A versão 4.1 é a mais utilizada, ao representar sozinha 36,6% das instalações em tablets e smartphones, enquanto a versão 4.2 regista apenas 8,5% de quota de mercado. A segunda versão mais popular continua a ser a Gingerbread, com pouco mais do que 30%, enquanto o Ice Cream Sandwich ainda se apresenta com uns significativos 21,7%.

A situação faz lembrar um pouco as taxas de utilização do Windows: o Windows 8 tem crescido, mas o Windows 7 e Windows XP continuam a recuar lentamente nas respetivas quotas de mercado.

Curiosamente a versão Jelly Bean 4.3 continua sem aparecer nas tabelas de utilização da Google. E pela primeira vez todas as versões inferiores ao Android 2.2 também não constam nos dados analíticos da tecnológica - isto por não suportarem as versões mais recentes da loja de aplicações Google Play. A empresa de Mountain View diz que as versões 1.6 e 2.1, em conjunto, representam menos de 1%.

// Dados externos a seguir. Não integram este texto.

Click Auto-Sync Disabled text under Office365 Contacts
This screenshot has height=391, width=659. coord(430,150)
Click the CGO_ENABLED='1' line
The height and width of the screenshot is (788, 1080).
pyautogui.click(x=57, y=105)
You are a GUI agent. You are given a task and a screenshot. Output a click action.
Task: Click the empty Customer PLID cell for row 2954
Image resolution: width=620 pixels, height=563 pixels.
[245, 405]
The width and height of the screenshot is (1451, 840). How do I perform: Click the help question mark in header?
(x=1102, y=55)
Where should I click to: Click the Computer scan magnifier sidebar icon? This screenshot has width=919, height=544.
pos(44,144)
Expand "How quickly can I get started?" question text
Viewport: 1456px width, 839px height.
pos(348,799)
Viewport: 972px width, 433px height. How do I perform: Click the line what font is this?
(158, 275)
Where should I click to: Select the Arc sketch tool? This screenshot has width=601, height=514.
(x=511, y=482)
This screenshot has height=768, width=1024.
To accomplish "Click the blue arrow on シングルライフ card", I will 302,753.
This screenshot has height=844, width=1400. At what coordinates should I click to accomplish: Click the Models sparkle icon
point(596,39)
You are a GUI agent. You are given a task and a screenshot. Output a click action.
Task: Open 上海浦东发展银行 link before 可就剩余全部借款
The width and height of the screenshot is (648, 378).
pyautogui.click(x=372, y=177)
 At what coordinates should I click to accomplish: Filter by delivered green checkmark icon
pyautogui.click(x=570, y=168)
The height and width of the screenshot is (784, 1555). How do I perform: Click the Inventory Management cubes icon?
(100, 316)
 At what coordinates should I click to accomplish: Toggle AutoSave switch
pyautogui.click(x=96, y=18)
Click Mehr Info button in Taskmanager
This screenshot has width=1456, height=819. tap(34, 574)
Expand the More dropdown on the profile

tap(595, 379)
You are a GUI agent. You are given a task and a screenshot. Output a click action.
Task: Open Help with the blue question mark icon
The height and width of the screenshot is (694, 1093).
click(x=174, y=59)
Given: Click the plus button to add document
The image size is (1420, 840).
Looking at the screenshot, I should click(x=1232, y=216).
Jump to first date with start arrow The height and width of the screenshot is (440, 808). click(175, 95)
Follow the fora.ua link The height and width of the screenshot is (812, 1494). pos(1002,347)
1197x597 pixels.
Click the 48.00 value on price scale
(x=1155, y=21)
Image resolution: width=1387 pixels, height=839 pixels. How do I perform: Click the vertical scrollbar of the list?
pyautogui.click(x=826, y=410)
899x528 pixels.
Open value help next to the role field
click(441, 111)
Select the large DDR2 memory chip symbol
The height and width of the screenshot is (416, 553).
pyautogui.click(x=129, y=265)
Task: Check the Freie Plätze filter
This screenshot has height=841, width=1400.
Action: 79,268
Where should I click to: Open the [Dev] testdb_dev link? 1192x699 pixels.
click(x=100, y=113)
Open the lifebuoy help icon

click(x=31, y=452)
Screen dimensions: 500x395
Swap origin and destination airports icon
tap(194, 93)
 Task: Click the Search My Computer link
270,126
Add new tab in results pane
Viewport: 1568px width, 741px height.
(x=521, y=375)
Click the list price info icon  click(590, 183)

Apesar das mudanças significativas registadas durante o mês de agosto e início de setembro, o problema da fragmentação continua a assolar a Google. Mais de 50% dos utilizadores Android, por exemplo, não podem ter acesso ao serviço Google Now já que este só é suportado a partir do Android Jelly Bean.

A nível de segurança, como recentemente se verificou pela ameaça descoberta pela Kaspersky, a utilização de versões antigas do Android comporta maiores níveis de exposição a esquemas de malware e aplicações maliciosas.